> Exercises to complete
1. Answer these questions using the page on the equation of the circle.
(a) What is the constant distance between the center and the points of the circle called?
(b) Which distance formula is applied to the points P and C?
(c) According to the page, why is it valid to square both sides of the equation?
2. In the page on the equation of the circle, rewrite the paragraph beginning "This is the canonical form" as one shorter sentence that keeps its main facts.

> Excerpt to read
——

Equation of the Circle: Formulas, Proofs and Solved Exercises

The circle is the locus of points in the plane that are at a constant distance from a fixed point, called the center. This constant distance is called the radius. The circle is a closed curve, symmetric with respect to its center, and is a particular case of a degenerate conic obtained by intersecting a circular cone with a plane perpendicular to the axis of the cone.

Table of Contents

• Geometric Definition and Equation Derivation
• Equation of the Circle with Center at the Origin
• Equation of the Circle with General Center
• General Form and Completing the Square
• Conditions for Representing a Real Circle
• Position of a Point with Respect to the Circle
• Tangent Line to the Circle
• Intersection of Two Circles
• Pencil of Circles
• Symmetries and Geometric Properties
• Solved Exercises

Consider a fixed point \( C(x_0, y_0) \) in the orthogonal Cartesian plane. The circle with center \( C \) and radius \( r > 0 \) is the set of points \( P(x, y) \) in the plane such that:

\[ d = \text{dist}(P, C) = r \]

Applying the Euclidean distance formula between two points in the Cartesian plane, we have:

\[ \text{dist}(P, C) = \sqrt{(x - x_0)^2 + (y - y_0)^2} \]

Imposing the condition \( \text{dist}(P, C) = r \), we obtain:

\[ \sqrt{(x - x_0)^2 + (y - y_0)^2} = r \]

Squaring both sides (a valid operation since both sides are non-negative, with \( r > 0 \) by definition):

\[ (x - x_0)^2 + (y - y_0)^2 = r^2 \]

This is the canonical form (or standard form) of the equation of the circle with center \( C(x_0, y_0) \) and radius \( r \). The equation represents all and only those points that satisfy the geometric condition of belonging to the circle.

——

> Given data

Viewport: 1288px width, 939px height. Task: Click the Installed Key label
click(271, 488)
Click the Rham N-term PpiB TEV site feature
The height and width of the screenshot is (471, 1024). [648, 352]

——

> Correct answers
1.
(a) It is called the radius.
(b) The Euclidean distance formula between two points in the Cartesian plane is applied.
(c) Both sides are non-negative, and r > 0 by definition.

2. This canonical, or standard, form of the equation of the circle with center \( C(x_0, y_0) \) and radius \( r \) is satisfied by all and only the points that belong to the circle.